Pero en el siglo XXI se escribe así, a través de un vehículo que nos uniforma, nos quita los rasgos distintivos, e inconfundibles, de la escritura de cada quién; nuestro teclado equivale a las Adidas que los niños de Oaxaca no se han querido poner, y si pensamos que la enorme mayoría de las comunicaciones interpersonales se hacen hoy desde un teclado (mail, SMS, whatsapp, hangouts, twitter y un largo etcétera), podremos hacernos una idea de todo lo que del otro nos perdemos, todo un flanco de la expresión escrita, ha sido amputado de la sociedad en favor de la expansión de las nuevas tecnologías.
El desorden visual de la escritura sobre el papel nos obliga a redoblar la atención sobre lo escrito
Esta nueva vía de comunicación no ofrece matices, es demasiado transparente: transmite ideas desnudas sin los velos que ofrece el cuerpo que las dice y, por esto, empobrece las conversaciones; quien se comunica por chat, o por SMS, prescinde de eso que, cuando uno habla con otra persona dice también el cuerpo o, en su caso, dice la carta escrita a mano, que lleva en su caligrafía el rastro, el fantasma, la impronta de quien la ha escrito.
Los ordenadores y los teléfonos que sirven para facilitar la comunicación entre las personas, también nos simplifican esa comunicación, le restan complejidad y misterio, liman las rugosidades y lo que queda es un intercambio liso de palabras; se trata, desde luego, de un intercambio preciso y eficaz, pero sin temperatura, demasiado expuesto, sin rastro, sin cicatriz, sin cuerpo. “Lo bello no es ni la envoltura ni el objeto encubierto, sino el objeto en su velo”, escribió Walter Benjamin.

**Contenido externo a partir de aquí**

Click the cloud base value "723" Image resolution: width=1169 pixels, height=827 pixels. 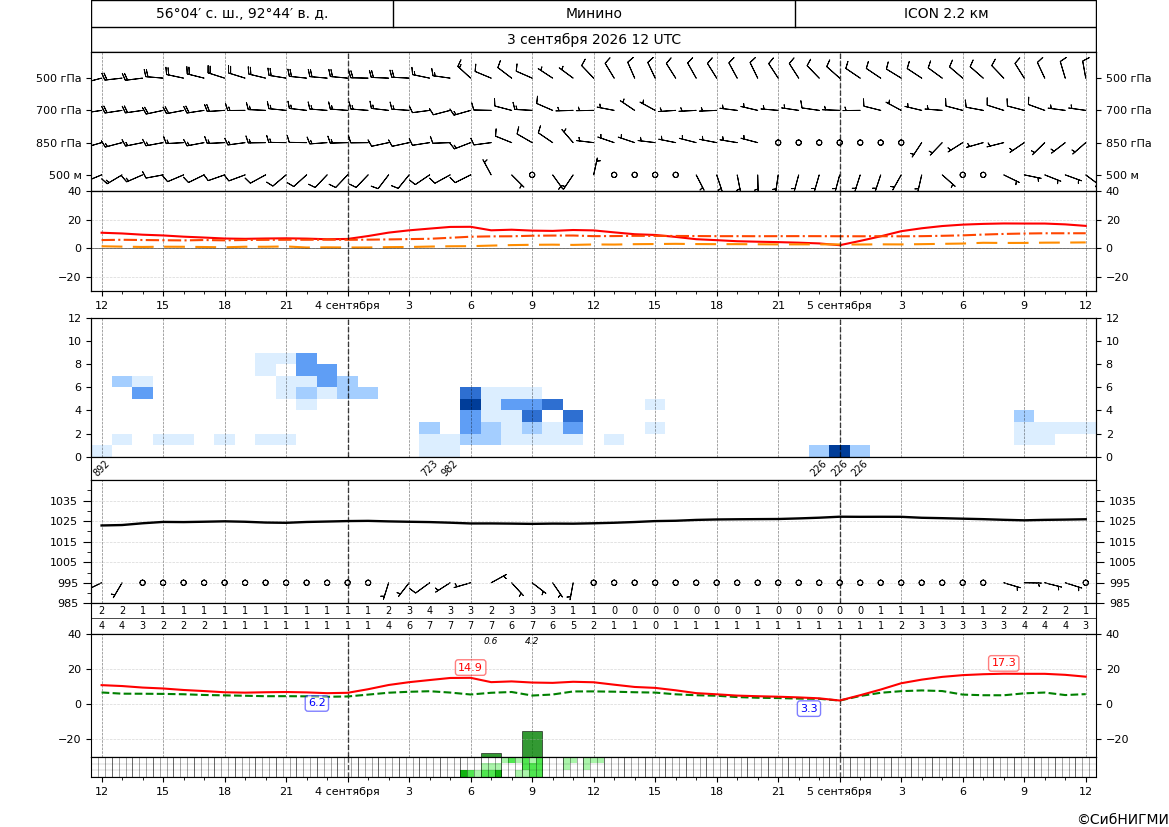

¿Prescindimos de ordenadores y teléfonos y nos quitamos los zapatos? Por supuesto que no, el teléfono inteligente y las tabletas son un milagro del cual sería insensato prescindir, pero deberíamos evitar que estos aparatos borren la evolución objetual que los precede, que el teclado no sepulte al lápiz ni el zapato al pie descalzo, hay que dejar un rastro que no se borre con un apagón tecnológico, hay que despojarse de los aditamentos y coleccionar cicatrices, hay que matizar el nuevo platonismo, la vida sin cuerpo que nos impone la tecnología, y convertirnos en ese libro que proponen, al principio de estas líneas, los versos del poeta: el cuerpo en donde el otro pueda leer nuestros misterios.